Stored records

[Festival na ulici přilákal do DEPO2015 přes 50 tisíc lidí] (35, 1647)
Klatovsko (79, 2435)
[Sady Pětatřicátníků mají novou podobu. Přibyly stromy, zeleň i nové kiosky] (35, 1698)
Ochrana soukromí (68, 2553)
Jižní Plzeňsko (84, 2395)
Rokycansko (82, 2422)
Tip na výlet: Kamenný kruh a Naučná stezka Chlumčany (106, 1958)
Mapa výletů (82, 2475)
--
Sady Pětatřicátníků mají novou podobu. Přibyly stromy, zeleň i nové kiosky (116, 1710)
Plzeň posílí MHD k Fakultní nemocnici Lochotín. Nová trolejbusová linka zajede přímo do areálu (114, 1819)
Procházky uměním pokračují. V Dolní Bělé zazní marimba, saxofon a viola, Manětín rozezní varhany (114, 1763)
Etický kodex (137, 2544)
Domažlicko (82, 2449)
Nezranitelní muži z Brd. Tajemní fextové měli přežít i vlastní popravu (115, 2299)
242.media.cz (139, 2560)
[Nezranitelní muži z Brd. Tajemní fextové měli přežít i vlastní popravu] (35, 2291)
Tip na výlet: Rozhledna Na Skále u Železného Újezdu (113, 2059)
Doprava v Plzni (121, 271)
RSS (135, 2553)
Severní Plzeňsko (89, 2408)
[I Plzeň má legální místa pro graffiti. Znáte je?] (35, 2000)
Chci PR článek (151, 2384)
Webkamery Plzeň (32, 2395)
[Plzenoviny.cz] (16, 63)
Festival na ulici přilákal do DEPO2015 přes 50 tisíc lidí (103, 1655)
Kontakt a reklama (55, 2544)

ABOUT THIS EXERCISE >>
For the word "přilákal", find all matching lines in the entries above and copy them out.

EXPECTED ANSWER >>
[Festival na ulici přilákal do DEPO2015 přes 50 tisíc lidí] (35, 1647)
Festival na ulici přilákal do DEPO2015 přes 50 tisíc lidí (103, 1655)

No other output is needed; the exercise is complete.